MORELIA, Mich., 28 de abril de 2016.- El Instituto de Investigaciones Históricas (IIH) de la Universidad Michoacana de San Nicolás de Hidalgo, fue el escenario para la disertación sobre el tema “Prostitución en el México Porfirista. Discursos y Prácticas”, ofrecida por la doctora en Historia, Lissete Griselda Rivera Reynaldos.

Según un comunicado, como parte de las actividades del Seminario de Análisis y debate “Economía, Sociedad, Educación y Cultura en México y América Latina”, que organiza el Cuerpo Académico Economía, Cultura y Pensamiento en México y América Latina, la profesora investigadora del IIH, señaló que este material forma parte de su tesis de doctorado, en el que aborda las políticas de regulación y control que se gestaron en las ciudades de Morelia, Guanajuato y Querétaro durante esa época.

Rivera Reynaldos hizo un comparativo entre esas ciudades del Centro Occidente del país, sobre cómo se practicaba la prostitución durante el Porfiriato, abordado por una parte sobre el control legal de esa actividad, y por otro, cómo se apegaba su ejercicio a tales reglamentos.

Comentó que a nivel internacional México fue uno de los primeros países en reglamentar la prostitución hacia el año de 1867, cuando en los demás países esta regulación no se dio sino hasta el año de 1890 aproximadamente.

Añadió que inicialmente muchas ciudades del país tomaron el reglamento de la ciudad de México, creando su propio reglamento alrededor de 1880, cuando se hace un registro de las mujeres públicas con fotografías y filiaciones, “Morelia también estaba inserta en la regulación y control de la prostitución, en la ciudad contamos con tres registros de mujeres y dos reglamentos de 1897 y 1916”.

A la par de la doctora Rivera Reynaldos, el estudiante del programa de Maestría en Historia, Héctor Andrés Echevarría Cázares, presentó su proyecto de tesis titulado “Una teoría de la tradición: Jorge Cuesta y el clasicismo mexicano”, donde hace un análisis a cerca de la generación de intelectuales y de poetas que vivieron la cultura mexicana durante los años 20’s y 30’s, a la que se le denominó generación de los contemporáneos y quienes tenían una visión distinta del quehacer literario y cultural en México.
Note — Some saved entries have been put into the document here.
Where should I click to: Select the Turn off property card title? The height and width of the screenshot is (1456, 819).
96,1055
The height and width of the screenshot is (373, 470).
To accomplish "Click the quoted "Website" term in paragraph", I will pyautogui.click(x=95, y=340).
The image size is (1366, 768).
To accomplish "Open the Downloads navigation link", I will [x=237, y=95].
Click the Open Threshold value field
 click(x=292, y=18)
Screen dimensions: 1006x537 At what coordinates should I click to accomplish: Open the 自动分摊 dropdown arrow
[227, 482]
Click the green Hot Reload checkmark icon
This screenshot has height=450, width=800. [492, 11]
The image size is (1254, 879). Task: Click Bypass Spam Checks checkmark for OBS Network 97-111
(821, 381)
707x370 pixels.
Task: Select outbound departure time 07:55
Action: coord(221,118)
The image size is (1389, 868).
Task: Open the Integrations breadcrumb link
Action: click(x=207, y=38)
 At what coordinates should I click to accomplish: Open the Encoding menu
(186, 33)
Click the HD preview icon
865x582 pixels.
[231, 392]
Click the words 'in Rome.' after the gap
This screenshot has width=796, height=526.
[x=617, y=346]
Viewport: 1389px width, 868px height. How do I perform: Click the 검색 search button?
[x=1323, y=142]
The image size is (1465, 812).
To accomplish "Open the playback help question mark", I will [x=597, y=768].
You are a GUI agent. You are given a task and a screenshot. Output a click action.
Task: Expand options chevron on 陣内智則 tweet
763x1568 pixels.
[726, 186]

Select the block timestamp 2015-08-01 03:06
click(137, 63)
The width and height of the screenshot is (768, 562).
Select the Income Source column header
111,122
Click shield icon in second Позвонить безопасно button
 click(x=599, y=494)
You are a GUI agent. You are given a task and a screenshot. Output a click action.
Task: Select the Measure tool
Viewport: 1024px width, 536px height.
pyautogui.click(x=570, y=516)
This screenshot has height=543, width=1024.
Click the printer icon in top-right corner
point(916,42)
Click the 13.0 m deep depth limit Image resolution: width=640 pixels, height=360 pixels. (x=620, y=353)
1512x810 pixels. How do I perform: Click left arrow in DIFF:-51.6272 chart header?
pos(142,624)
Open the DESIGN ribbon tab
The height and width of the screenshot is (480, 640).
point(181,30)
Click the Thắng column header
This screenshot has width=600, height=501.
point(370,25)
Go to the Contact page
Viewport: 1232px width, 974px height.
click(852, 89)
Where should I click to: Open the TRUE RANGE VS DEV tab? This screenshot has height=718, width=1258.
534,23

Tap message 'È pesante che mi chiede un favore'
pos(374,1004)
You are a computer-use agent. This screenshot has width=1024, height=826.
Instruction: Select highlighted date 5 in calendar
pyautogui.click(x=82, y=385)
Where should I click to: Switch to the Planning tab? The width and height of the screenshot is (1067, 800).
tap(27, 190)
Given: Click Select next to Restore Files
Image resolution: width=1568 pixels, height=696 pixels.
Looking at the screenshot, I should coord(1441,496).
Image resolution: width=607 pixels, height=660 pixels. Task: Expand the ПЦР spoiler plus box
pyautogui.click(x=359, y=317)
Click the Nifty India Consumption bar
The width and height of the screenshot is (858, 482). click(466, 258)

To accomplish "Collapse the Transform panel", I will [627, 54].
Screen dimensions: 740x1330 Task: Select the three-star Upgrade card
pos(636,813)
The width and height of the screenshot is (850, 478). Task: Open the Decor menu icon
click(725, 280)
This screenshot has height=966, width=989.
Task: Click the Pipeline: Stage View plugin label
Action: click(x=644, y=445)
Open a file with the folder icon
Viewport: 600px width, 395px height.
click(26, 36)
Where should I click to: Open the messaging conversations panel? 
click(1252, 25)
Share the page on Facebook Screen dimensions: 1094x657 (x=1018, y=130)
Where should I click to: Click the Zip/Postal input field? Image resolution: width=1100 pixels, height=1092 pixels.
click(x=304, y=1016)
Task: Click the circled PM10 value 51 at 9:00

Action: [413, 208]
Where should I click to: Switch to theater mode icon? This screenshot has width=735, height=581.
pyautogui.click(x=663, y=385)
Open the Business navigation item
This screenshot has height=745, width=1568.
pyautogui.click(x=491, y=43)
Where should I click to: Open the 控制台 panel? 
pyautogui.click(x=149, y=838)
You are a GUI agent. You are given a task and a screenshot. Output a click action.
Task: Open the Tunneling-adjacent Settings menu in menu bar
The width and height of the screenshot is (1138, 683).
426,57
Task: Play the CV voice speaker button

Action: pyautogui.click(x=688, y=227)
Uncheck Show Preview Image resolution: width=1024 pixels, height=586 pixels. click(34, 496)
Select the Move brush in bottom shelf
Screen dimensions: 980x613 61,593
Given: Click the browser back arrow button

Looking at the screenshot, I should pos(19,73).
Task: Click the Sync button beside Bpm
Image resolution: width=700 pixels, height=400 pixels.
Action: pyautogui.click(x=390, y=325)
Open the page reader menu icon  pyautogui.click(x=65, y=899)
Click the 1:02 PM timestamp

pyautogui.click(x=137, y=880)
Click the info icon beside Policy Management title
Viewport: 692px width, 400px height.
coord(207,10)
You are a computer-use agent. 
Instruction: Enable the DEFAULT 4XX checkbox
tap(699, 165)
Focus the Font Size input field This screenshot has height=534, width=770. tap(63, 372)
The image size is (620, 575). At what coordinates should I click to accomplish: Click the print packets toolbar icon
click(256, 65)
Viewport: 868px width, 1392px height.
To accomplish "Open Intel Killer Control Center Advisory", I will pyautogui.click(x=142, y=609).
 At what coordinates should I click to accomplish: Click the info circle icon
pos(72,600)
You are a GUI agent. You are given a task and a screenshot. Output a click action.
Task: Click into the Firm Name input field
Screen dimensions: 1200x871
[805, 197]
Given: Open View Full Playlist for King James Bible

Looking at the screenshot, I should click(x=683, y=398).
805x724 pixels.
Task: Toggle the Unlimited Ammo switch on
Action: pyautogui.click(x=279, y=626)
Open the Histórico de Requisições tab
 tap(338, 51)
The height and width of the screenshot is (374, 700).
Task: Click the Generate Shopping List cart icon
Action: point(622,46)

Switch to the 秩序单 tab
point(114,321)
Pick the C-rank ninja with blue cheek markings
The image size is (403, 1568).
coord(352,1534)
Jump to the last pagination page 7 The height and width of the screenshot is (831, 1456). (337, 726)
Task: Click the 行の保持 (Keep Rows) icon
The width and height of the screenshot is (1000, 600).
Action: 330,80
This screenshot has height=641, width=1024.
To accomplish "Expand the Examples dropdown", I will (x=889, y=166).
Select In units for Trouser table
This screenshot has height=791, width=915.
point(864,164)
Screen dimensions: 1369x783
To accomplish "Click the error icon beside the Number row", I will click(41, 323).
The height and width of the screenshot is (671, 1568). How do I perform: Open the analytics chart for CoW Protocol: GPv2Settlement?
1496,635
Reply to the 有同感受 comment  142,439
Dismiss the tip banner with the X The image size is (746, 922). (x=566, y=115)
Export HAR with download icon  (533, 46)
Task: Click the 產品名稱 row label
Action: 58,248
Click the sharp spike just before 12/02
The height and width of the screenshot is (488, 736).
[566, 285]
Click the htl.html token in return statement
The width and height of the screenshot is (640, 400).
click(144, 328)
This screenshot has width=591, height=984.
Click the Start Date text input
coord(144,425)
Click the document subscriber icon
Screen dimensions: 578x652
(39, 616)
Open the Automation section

Echevarría Cázares añadió que el primer capítulo está dedicado a una reconstrucción histórica de esa generación, para en un segundo capítulo abordar las ideas y conceptos de dos de sus principales protagonistas, Jorge Cuesta y Javier Villaurrutia, que fueron post-portavoces de esa generación de contemporáneos, principalmente Jorge Cuesta quien hace una crítica de los valores culturales predominantes de la época y del nacionalismo literario como tal y quien debido a la incomprensión y las críticas severas, terminó con sus días suicidándose.